Joan had a pretty quick idea of her piece, and of course I had a thousand ideas shouting for the top slot.  Just when I thought I had made a firm decision of how I'd begin (I never know what the finished piece will look like), I'd see something that made me change my mind.  I have always had commitment issues. Throw in the week away from the city in early January, and I was already behind schedule!

A trip to two fabric shops, and I bought a collection of yucky-feeling solid colors, and a few pieces of yucky-feeling prints, all synthetic.  Both, very typical of the modern city.  My inspiration came from a spanish lesson.  I was filling-in-the-blank with correct verb and tense for a story of Rufino Tamayo, the late accomplished painter from Oaxaca.  One sentence included "sensuous" and "watermelons" together, and I knew I had my theme!  Food! 

Joan and I met, with friends, for lunch the last week I was in the city, and I showed her the very beginnings of my first piece in the series, Sandias (watermelons). 

In the beginning of January, there was an group of exhibits at the Oaxacan Painters Museum, that included an exhibit of hand-embroidered handkerchiefs with comments about domestic violence.   Here is what Joan created:
Joan wrote, "I finished my piece and it certainly was a "challenge!"   As I mentioned, my theme was violence against women and I tried to make it look as Mexicano as possible.  I was inspired by the embroidered pieces at the city museum to embroider sayings that I saw on the walls around Oaxaca relating to the violence; and, as I never embroidered before, the letters look just as simple and crude as some on the the handkerchiefs.:-).   It's all very "oaxaquena."  Anyway, it's nothing like anything I've ever done before and the material was certainly a challenge, but it was a fun process,  So I'm happy that we decided to do this regardless of the crudeness of the outcome."

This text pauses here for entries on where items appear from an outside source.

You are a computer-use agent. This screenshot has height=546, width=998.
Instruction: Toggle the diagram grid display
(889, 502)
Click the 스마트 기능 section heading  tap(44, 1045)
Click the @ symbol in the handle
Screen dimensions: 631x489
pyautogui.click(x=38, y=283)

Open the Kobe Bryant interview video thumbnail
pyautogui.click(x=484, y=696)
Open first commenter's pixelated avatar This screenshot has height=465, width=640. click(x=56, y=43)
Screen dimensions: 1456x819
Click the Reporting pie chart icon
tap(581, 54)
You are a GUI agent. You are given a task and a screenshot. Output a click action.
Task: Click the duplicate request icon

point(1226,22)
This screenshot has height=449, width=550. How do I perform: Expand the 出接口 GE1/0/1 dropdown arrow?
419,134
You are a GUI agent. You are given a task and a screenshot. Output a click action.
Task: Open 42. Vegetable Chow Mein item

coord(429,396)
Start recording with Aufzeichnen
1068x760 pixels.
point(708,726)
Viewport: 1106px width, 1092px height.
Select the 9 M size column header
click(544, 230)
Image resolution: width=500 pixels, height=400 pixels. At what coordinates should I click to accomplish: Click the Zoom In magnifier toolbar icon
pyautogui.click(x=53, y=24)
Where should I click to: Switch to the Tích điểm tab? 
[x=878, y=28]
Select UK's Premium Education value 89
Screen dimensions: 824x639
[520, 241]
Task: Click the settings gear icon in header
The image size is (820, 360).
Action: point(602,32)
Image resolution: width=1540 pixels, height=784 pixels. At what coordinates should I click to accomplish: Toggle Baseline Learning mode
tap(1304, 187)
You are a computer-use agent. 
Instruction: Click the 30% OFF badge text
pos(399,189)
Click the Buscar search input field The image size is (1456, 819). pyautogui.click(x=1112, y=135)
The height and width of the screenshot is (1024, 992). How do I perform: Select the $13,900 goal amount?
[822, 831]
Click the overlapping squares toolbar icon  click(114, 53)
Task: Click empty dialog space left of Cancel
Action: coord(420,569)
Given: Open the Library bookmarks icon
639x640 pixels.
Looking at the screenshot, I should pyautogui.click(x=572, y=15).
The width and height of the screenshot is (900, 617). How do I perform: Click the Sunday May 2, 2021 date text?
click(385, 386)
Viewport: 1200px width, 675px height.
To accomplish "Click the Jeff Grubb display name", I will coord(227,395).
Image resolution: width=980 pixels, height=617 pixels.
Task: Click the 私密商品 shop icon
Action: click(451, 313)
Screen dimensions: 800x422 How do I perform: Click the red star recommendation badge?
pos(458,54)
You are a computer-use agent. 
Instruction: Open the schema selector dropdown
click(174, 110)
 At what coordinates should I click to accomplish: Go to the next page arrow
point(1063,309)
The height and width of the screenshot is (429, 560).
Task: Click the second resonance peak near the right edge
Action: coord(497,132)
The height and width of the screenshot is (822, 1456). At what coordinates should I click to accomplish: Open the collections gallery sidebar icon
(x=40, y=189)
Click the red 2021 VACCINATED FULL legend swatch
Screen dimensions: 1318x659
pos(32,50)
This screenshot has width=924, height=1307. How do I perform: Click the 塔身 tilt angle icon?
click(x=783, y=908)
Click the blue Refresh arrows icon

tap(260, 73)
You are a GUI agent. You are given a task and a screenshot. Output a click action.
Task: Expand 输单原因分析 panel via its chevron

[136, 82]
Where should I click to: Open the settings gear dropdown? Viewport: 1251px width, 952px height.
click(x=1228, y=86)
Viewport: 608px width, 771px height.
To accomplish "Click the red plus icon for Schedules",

Here are the two unfinished pieces I created.  I have actually finished them both, but haven't taken photos yet.  Both are direct copies of Tamayo's Sandias, but created with cloth rather than paint.  I had a good challenge choosing how to make that thin, white bit between the red part and the rind of the melon, and chose to create the illusion of that inedible part with  thread and stitching.  As elementary-level as it appears, these two small quilts were both good lessons for me.  And, as always, I cut without a pattern or straight edge, using my cutter like a pencil on paper. There will be more Sandias, but this week I'm working on other things.  That's for another post!